Instruction:
Pick out every line in the items below that contains the string "point". Treat uppercase and lowercase letters as distinct.

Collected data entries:
/---

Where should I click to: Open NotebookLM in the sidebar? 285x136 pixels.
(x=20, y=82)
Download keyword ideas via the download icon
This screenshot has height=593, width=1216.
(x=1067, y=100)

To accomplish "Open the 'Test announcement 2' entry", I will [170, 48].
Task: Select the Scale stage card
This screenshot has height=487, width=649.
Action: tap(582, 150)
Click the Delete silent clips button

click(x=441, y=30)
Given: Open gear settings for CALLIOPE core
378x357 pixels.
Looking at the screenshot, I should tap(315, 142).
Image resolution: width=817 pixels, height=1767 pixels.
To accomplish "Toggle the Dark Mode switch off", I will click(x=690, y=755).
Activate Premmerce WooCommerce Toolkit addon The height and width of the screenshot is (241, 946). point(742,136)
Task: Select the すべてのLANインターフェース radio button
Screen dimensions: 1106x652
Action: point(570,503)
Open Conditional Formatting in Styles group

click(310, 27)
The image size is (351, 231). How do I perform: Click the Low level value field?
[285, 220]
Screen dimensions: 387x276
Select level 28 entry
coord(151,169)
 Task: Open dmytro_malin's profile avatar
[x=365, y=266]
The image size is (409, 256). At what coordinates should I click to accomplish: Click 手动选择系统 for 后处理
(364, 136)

\---

Problem solution:
Activate Premmerce WooCommerce Toolkit addon The height and width of the screenshot is (241, 946). point(742,136)
Action: point(570,503)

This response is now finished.